▸ **Texto proporcionado**:
Debe subrayarse que el veleidoso monstruo de mil cabezas no le perdonó a Octavio Paz su coherencia política, ni su abandono de las simpatías por la izquierda, ni muchas de sus declaraciones, pero fue complaciente con Sabines hasta el punto de que ninguno de sus recitales se vio perturbado por reclamaciones políticas: nadie quemó figura alguna del poeta chiapaneco durante mítines prozapatistas y las consignas en la Cámara de Diputados, para afirmar que “¡los amorosos son del PRD!”, proferidas frente al poeta-diputado, no tuvieron mayor trascendencia que lo meramente circunstancial y anecdótico.
¿Cuestión de simpatía?, ¿de alcances (es decir, que el público midiera la repercusión internacional de Paz y Sabines para ser más benévolo con uno que con otro)? ¿Cuestión de selectividad arbitraria e irracional?, ¿de ver en Sabines a un poeta –al poeta– cuya iluminación lo absolvía de las travesuras de manifestarse como priísta convencido? Tal vez. Fue como si el movimiento intelectual derivado del ’68 hubiera bendecido a Sabines para permitirle surcar los difíciles pantanos de la política sin que su plumaje se manchara con esos lodos, pero también es cierto que Sabines nunca fue hombre de capillas, ni de grupos, ni de revistas, como Octavio Paz, lo cual lo eximió de las miserias de los poetas sociales, que deambulan de presentación en presentación, de conferencia en conferencia y de besamanos en besamanos, con la secreta aspiración de colocarse y dejarse ver, de formar parte de la tribu y sus rituales, dispuestos a enemistarse con las otras tribus y los demás rituales; también es cierto que tampoco ha sido el único escritor asociado con el PRI: basten los nombres de Carlos Pellicer y Andrés Henestrosa para ilustrarlo.
Antes dije que el pri quiso capitalizar el partidismo de Sabines; ahora me atrevo a plantear lo siguiente: aparte de los lectores con que él ya contaba (era, sin duda, un poeta muy reconocido y con mucha influencia literaria en su estado natal), aparte de los vínculos que tenía con algunos lectores e intelectuales del país, y aun sin habérselo propuesto como un programa deliberado, el parentesco del poeta con el exgobernador chiapaneco Juan Sabines, más su filiación priísta, lo ayudaron a divulgar su obra en Chiapas, primer territorio donde fue ampliamente conocido y respetado, para brincar, después, al resto del país. No sugiero que Sabines haya empleado los recursos del partido con fines publicitarios ni que el PRI haya querido invertir en la promoción de un poeta (de hecho, cuando decidió publicarle un libro bajo su sello, Sabines ya era un poeta extraordinariamente popular y reconocido), sino que no le vino de más esa suerte de apoyo adicional que se sumaba a un indudable talento poético: las bondades de dicho apoyo deben medirse sólo en términos de una mayor capacidad de divulgación en tanto que, para bien o para mal, el PRI es un grupo que genera opinión, con espacios y canales para hacerlo.

▸ **Datos extraídos**:
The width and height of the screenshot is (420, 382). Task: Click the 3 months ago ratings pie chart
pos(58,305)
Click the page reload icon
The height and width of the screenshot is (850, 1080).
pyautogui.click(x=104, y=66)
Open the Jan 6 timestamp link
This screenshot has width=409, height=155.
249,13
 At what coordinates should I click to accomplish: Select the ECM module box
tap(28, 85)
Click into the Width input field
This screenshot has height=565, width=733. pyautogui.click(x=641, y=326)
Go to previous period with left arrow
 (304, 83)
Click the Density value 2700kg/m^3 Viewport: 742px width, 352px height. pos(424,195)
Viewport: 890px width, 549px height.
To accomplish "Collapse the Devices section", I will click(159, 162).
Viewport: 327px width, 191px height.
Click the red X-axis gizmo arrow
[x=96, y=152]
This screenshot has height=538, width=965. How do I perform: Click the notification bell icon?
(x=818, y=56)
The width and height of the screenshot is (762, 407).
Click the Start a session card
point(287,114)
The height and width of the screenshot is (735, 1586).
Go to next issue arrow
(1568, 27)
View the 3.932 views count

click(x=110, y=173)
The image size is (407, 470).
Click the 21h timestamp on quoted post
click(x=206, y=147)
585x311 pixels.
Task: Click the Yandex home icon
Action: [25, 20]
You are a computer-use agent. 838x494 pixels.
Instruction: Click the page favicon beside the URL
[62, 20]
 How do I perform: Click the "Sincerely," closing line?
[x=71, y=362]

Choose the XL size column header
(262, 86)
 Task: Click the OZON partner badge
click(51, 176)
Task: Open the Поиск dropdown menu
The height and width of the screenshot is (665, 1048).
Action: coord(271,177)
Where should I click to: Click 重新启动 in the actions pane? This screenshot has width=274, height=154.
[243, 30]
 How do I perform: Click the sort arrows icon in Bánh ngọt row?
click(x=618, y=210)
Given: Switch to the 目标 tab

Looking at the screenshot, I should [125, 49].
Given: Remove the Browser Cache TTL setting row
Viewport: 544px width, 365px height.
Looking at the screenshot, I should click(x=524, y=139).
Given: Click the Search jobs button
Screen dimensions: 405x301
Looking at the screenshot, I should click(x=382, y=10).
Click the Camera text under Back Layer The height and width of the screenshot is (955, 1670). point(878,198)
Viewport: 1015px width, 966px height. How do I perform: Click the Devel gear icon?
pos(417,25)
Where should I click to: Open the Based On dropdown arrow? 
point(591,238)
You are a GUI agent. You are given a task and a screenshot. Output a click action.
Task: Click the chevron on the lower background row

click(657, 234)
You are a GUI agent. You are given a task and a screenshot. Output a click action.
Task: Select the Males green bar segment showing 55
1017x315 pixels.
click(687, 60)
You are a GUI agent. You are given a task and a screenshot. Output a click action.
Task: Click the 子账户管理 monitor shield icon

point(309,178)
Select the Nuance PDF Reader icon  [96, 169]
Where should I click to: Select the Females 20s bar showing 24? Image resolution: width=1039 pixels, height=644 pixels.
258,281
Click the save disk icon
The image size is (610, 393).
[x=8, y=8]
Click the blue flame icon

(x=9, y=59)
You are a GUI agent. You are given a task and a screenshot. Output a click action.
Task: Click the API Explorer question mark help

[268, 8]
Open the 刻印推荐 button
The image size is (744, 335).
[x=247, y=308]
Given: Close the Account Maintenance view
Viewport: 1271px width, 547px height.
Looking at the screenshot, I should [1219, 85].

▸ **Problema A**: Devuelve un fragmento del texto sobre Sabines y Octavio Paz: empieza en las palabras "Debe subrayarse que" y termina después de "circunstancial y anecdótico.", sin cambiar nada.
▸ **Problema B**: Según el texto sobre Sabines y Octavio Paz, ¿qué dos escritores sirven de ejemplo de que Sabines no fue el único asociado con el PRI?
▸ **Problema C**: Haz una lista de todas las personas que el texto sobre Sabines y Octavio Paz menciona con nombre y apellido.
Los registros vienen de otra fuente distinta a la del texto.

▸ **Resultado del ejercicio A**:
Debe subrayarse que el veleidoso monstruo de mil cabezas no le perdonó a Octavio Paz su coherencia política, ni su abandono de las simpatías por la izquierda, ni muchas de sus declaraciones, pero fue complaciente con Sabines hasta el punto de que ninguno de sus recitales se vio perturbado por reclamaciones políticas: nadie quemó figura alguna del poeta chiapaneco durante mítines prozapatistas y las consignas en la Cámara de Diputados, para afirmar que “¡los amorosos son del PRD!”, proferidas frente al poeta-diputado, no tuvieron mayor trascendencia que lo meramente circunstancial y anecdótico.

▸ **Resultado del ejercicio B**: Carlos Pellicer y Andrés Henestrosa.

▸ **Resultado del ejercicio C**:
Octavio Paz
Juan Sabines
Carlos Pellicer
Andrés Henestrosa